» **Source passage**:
A rainstick is a long, hollow tube partially filled with small pebbles, rice, dried beans, or other hard granular matter that has small pins or thorns arranged helically on its inside surface. When the stick is upended, the pebbles fall to the other end of the tube, bouncing off the internal protrusions to create a sound reminiscent of falling rain. The rainstick is believed to have been invented by the Mapuche and was played in the belief it could bring about rainstorms. It was also found on the Chilean coasts, though it is not certain if it was made by the Incas. Rainsticks are usually made from any of several species of cactus such as Eulychnia acida and Echinopsis pachanoi. The cacti, which are hollow, are dried in the sun. The spines are removed, then driven into the cactus like nails. Pebbles or other small objects are placed inside the rainstick, and the ends are sealed. A sound like falling water is made when the rainstick has its direction changed to a vertical position.

» **Problem to solve**:
Extend the text about the rainstick, picking up after its final sentence. The items after this point are separate material, apart from the text on the rainstick.

» **Data records**:
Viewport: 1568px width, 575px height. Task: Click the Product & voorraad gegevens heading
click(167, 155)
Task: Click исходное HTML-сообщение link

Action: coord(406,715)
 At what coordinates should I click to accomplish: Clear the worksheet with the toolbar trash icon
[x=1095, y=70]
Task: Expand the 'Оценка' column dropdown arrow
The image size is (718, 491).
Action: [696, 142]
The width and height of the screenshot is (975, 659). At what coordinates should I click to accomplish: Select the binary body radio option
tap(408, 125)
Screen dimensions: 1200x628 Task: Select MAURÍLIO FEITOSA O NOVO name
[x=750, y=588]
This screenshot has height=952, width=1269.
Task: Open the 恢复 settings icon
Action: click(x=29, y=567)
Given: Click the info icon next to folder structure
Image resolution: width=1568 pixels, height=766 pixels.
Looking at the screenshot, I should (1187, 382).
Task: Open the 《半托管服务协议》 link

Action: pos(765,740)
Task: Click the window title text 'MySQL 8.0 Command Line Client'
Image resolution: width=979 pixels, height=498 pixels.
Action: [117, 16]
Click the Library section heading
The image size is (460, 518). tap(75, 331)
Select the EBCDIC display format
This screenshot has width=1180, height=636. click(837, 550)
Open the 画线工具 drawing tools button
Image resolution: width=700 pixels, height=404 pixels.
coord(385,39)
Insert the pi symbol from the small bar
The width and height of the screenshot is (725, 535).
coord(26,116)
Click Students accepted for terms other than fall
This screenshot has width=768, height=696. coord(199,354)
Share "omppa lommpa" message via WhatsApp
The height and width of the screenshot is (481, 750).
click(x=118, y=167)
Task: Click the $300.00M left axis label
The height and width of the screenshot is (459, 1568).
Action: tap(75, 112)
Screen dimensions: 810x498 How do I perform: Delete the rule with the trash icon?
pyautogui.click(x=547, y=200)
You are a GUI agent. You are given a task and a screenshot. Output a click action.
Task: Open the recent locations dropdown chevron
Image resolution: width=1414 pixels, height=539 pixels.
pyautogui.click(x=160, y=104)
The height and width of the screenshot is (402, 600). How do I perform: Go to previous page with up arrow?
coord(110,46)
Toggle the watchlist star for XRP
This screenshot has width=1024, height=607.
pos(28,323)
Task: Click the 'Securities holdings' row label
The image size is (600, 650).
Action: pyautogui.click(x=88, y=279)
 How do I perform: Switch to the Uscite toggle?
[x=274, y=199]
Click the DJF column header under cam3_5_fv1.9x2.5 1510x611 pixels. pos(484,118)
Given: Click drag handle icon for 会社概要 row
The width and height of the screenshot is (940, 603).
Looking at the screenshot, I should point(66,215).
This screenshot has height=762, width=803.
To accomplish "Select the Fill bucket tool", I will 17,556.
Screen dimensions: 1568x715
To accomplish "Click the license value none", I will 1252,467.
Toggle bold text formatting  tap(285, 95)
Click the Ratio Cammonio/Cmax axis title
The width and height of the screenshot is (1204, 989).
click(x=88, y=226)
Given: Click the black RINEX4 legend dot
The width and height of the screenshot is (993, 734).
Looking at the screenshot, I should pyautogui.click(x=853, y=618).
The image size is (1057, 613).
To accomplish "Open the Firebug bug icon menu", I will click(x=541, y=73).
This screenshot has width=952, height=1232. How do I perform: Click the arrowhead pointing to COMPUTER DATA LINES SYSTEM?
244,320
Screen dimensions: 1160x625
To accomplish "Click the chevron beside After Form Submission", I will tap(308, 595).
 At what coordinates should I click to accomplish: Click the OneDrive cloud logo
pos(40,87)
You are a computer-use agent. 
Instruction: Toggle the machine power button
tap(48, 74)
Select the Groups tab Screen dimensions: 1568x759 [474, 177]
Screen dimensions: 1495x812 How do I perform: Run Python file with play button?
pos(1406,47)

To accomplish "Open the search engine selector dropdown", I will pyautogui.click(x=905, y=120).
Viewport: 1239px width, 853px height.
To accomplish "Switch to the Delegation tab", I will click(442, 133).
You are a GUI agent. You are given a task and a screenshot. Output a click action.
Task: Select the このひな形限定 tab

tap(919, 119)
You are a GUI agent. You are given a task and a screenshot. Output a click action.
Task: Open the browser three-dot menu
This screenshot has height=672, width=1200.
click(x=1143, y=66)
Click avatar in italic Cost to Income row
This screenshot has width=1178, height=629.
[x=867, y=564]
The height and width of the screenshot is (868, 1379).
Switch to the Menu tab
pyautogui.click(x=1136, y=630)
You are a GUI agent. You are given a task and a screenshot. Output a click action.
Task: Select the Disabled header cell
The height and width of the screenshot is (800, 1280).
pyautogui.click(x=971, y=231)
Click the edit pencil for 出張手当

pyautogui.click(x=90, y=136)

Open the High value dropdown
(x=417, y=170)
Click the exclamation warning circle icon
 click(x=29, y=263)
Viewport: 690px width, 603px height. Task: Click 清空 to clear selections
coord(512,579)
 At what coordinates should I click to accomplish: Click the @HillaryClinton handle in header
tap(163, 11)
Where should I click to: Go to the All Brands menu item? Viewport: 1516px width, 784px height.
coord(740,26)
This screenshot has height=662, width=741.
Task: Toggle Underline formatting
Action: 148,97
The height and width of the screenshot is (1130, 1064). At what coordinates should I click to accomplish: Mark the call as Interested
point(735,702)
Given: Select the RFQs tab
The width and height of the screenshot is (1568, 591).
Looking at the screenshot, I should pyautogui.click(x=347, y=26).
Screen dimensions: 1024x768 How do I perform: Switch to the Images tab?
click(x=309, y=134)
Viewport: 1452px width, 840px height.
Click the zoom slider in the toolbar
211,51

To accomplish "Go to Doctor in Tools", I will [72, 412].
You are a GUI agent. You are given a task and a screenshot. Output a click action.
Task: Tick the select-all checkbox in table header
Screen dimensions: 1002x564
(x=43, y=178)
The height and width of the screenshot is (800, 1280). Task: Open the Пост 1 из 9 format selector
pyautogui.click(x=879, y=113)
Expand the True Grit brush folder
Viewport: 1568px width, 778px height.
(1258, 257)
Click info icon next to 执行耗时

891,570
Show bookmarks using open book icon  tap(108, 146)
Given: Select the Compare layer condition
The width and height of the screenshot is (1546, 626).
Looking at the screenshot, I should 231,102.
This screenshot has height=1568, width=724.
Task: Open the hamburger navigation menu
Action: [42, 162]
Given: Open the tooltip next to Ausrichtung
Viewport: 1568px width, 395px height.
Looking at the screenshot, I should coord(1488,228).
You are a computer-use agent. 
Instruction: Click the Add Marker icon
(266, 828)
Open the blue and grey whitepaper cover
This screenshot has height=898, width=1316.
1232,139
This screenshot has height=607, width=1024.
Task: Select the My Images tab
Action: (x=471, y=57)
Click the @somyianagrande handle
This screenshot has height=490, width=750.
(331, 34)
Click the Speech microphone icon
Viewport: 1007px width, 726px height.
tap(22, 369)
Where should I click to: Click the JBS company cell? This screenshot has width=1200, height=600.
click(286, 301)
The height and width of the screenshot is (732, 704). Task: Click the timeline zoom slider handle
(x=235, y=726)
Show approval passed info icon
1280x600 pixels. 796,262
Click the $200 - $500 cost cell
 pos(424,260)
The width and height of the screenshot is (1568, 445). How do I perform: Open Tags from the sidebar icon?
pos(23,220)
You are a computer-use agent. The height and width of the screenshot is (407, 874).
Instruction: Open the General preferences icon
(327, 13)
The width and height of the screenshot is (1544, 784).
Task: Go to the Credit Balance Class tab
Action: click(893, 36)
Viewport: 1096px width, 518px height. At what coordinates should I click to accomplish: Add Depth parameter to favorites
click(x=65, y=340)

» **Response**:
Similar instruments can also be found in Southeast Asia, Australia and Africa, where it is often made using bamboo rather than dried cactus.

Rainsticks may also be made with other common materials like paper towel rolls instead of cactus, and nails or toothpicks instead of thorns, and they are often sold to tourists visiting parts of Latin America and also the Southwestern United States (which has a history of Spanish and Mexican cultural influence).

Further reading
 Exploratorium Article Make your own rainstick
 "The Rain Stick" https://www.youtube.com/watch?v=3Sb7OfXGhUE
 Moseley, Christine, and Carmen Fies. "Rainsticks: Integrating Culture, Folklore, and the Physics of Sound." Science Activities 44.1 (2007): 2-5. Academic Search Premier. EBSCO. Web. 27 Sept. 2011.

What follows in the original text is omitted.